The first set of statements direct a student to speak to the teacher. Although unintentional, they also communicate little to no expectation for other students to be active listeners to peers. The second set of statements, which use the words “we”, “everyone,” and “us,” communicate inclusivity. The intentional use of such words sends the message that everyone is invited and expected to be part of the conversation.

This shift toward using more inclusive pronouns can have an impact on whole class discourse, but also on interactions that take place in small group settings. I invite all teachers to reflect on language used with students, and, when possible, lean toward using more inclusive language. Not only does inclusive language support teachers' efforts in establishing and maintaining a learning community, but also students in developing increased agency and ownership of learning.

## Making the Shift

Our teaching habits develop over time, but as humans we are also evolving. Being intentional with our words will cause our actions to shift, which relate back to our habits. But it all begins with our beliefs. Do you believe a teacher's words can leave a lasting impact on students and in shaping their identities? I do. If you agree, then the first step is self-reflection. Begin by increasing your awareness of whether and to what extent you use inclusive and labeling language.

In making the shift to more intentional language, focus on consistently using “I” and “We” during instruction and more specifically, discourse. Work to alleviate performance pressure by inviting students to engage in mathematics without naming the difficulty level and when students do struggle, remind them of strategies for making sense of problems.
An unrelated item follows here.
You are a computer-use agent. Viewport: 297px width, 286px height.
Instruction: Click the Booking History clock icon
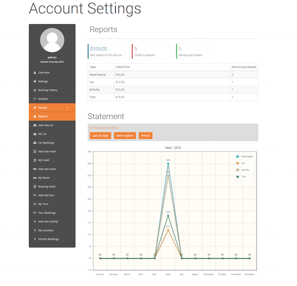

Provide opportunities for students to express and reflect on learning experiences by asking questions such as, “What part of our work today was challenging, and how did you work through it? Tell us a strategy you used.” This prompt invites students to name challenges and offers inclusivity without generalizing students with labels. The result is elevated discourse where a student's struggle becomes an asset for learning while promoting active engagement for all.

## About the Author

Katrina Lindo is a math instructional coach for Colonial School District in New Castle, Delaware. She supports middle and high school math teachers through coaching, professional development, and curriculum planning. Katrina has been a math educator since 2010. You can connect with Katrina on Twitter and Instagram @klindo1586.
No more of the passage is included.